Kokou no Hito ou Ascension en français est un manga qui a capté mon attention pour ses dessins mais aussi parce que j'attendais un développement pointu des personnages. Je n'ai aucun intérêt pour l'alpinisme ou l'escalade de manière général mais ça vaut quand même le coup de tenter !

Tout commence avec Mori Buntarou, un jeune lycéen qui vient d'être transféré et jusque là on a un cas plutôt classique : le personnage de Mori est sombre, désintéressé de tout ce qui inclue d'autres personnes. Un asocial quoi. Mais d'entrée son camarade Miyamoto décide de s'en prendre à lui et Mori prend le pari d'escalader un bâtiment de l'école pour avoir la paix. C'est vraiment cette escalade qui donne un aperçu de ce dont on doit s'attendre dans Ascension. Les dessins sont tout simplement géniaux (mais j'y reviendrais plus tard) et rendent les mouvements de Buntarou spectaculaires sans trop exagérer non plus. Ce point de départ m'a permit d'être tout de suite plongé dans le manga, pas besoin d'un ou deux tomes pour m'adapter au rythme de l'histoire et pourtant l'escalade m'importe peu, mais la volonté que transmet l'auteur à son personnage m'a donné envie de le voir poursuivre sa progression. Peu importe le domaine, la passion est une chose qui intrigue forcément et il est clair que le personnage principal a eu un vrai coup de coeur pour cette discipline. Pourquoi ? Parce que Mori Buntarou, l'étudiant blasé, se sent vivre (et non revivre) à travers le risque, à travers l'altitude.

Comme tout bon manga de sport qui se respecte, l'aspect technique et tactique est développé en profondeur. Les noeuds, les mouvements des bras et des jambes, la façon de positionner ses doigts et l'équipement pour la technique, la définition des routes pour la tactique. Il faut savoir que pour chaque mur/rocher/montagne il y a une ou plusieurs routes à définir. Au-delà des moments pour se ravitailler ou pour bivouaquer (vous comprendrez en lisant évidemment), la route à définir est celle qui permettra d'arriver au sommet. L'escalade est donc un sport qui nécessite un certain temps de préparation, un vrai moment de réflexion qui est indispensable à la réussite de "l'attaque". Comme dans d'autres sports il y a donc cette dualité entre le moment de la réflexion où il faut faire preuve de sang froid, de réalisme (ne pas tenter une attaque trop dangereuse) et forcément de logique. L'autre moment c'est tout simplement celui de l'émotion, comme lorsqu'on marque un but de la victoire finale au foot ou au hand', un panier au buzzer au basket, le point décisif en tennis, bref vous aurez compris... L'atteinte du sommet. Tous ces moments de logique pure et dure, presque une science pour atteindre l'opposé : l'instant présent, l'émotion, l'instinct, sans autre considération. Et cela se traduit par une vue magnifique que l'auteur a parfaitement su retranscrire, on comprend à travers une planche sublime la satisfaction de l'alpiniste.

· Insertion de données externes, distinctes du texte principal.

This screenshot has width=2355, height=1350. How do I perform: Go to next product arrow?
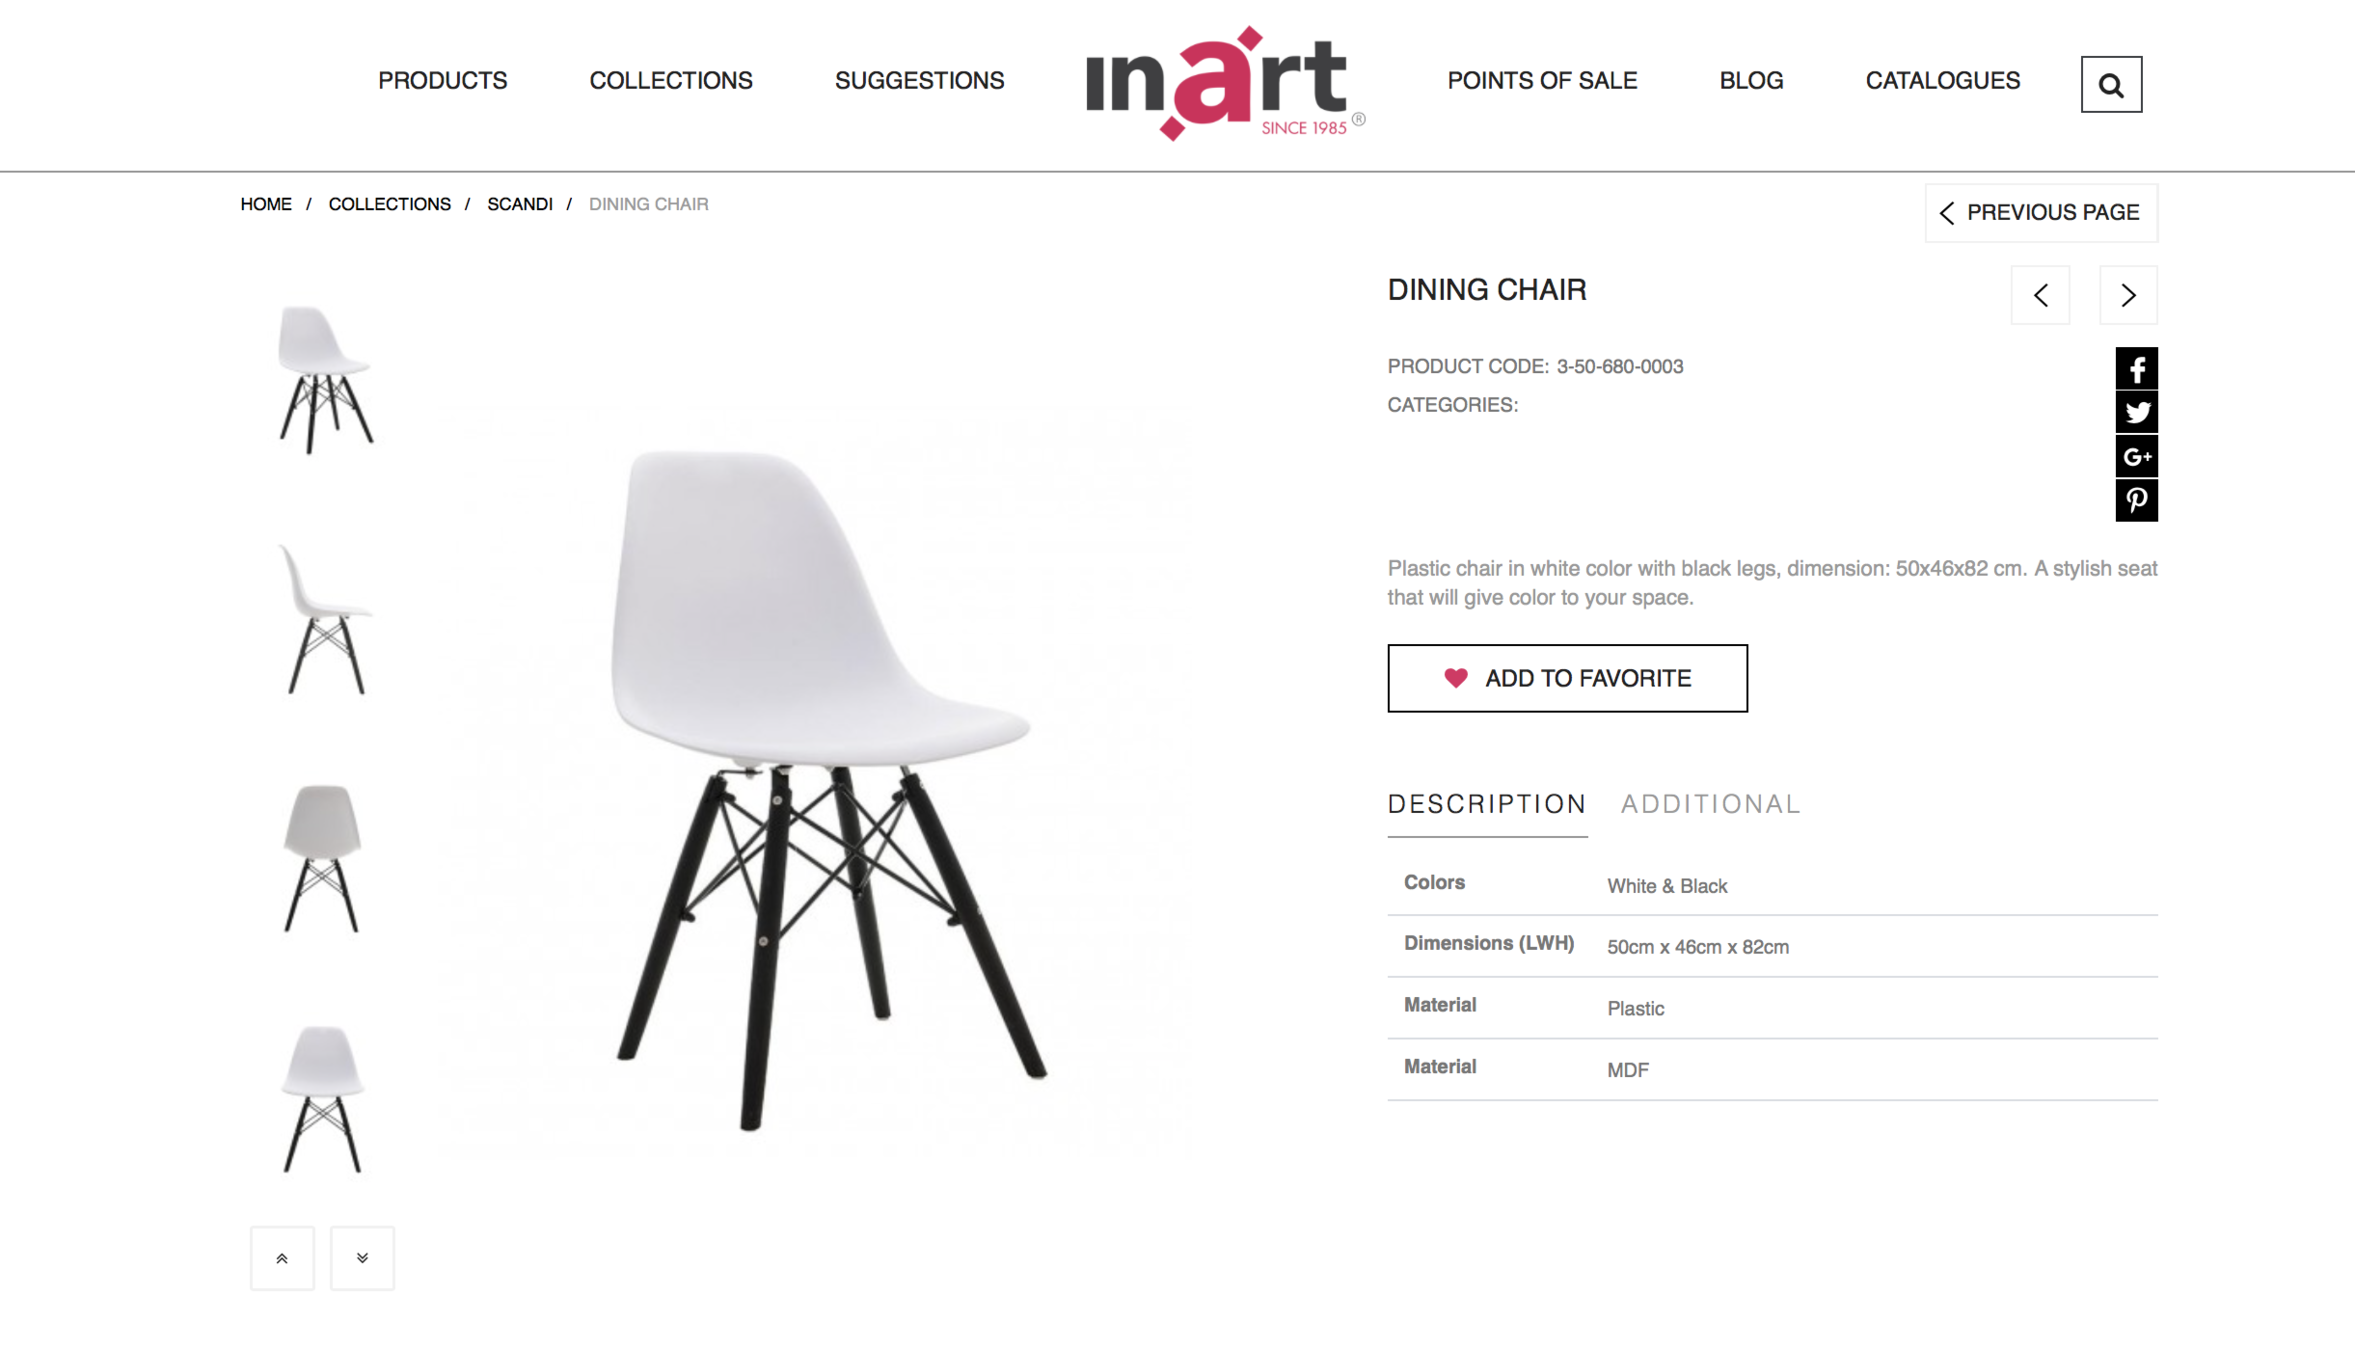(2128, 295)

Enfin, précision nécessaire : l'escalade peut être un sport d'équipe comme un sport individuel. Que ça soit pour les rochers ou les montagnes, neige ou pas. Et avec cette précision on en arrive directement au développement du personnage principal et d'un des grands thèmes du manga...

Revenons sur Buntarô, qui est donc un asocial, il préfère être seul. La compagnie des autres le gêne, il ne les comprend pas et les autres ne le comprennent pas. Il a de vrais difficultés à s'exprimer et en tant que lecteur, on comprend ce qu'il ressent via les allégories de Shinichi. Il est pourtant doté d'un talent certain pour l'escalade, ce qui pourrait le rapprocher des autres mais l'idée de vivre sa passion seul le ravit évidemment. L'aspect solitaire du sport qu'il vient de découvrir devient sa priorité, en peu de temps, l'adolescent déprimé se transforme en passionné isolé. Mais cette isolation, vous vous en doutez bien, ne lui déplait pas du tout. La question que vous vous poserez sans doute en lisant le manga (c'est mon cas en tout cas) est : chercher la solitude est-il une bonne chose ? La réponse était très convaincante pour ma part. Si la solitude est développée, la vie de groupe l'est forcément aussi et un cadre lycéen est plutôt une bonne idée pour mettre en scène cette opposition. Parce qu'il faut savoir qu'Ascension est une adaptation du roman Kokou no Hito relatant la vie de l'alpiniste Katou Buntarou... Né en en 1905 ! Sakamoto Shinichi a donc replacé un personnage inspiré de cet homme dans un contexte très différent et ainsi cette évolution de vie lui permet de développer certains thèmes.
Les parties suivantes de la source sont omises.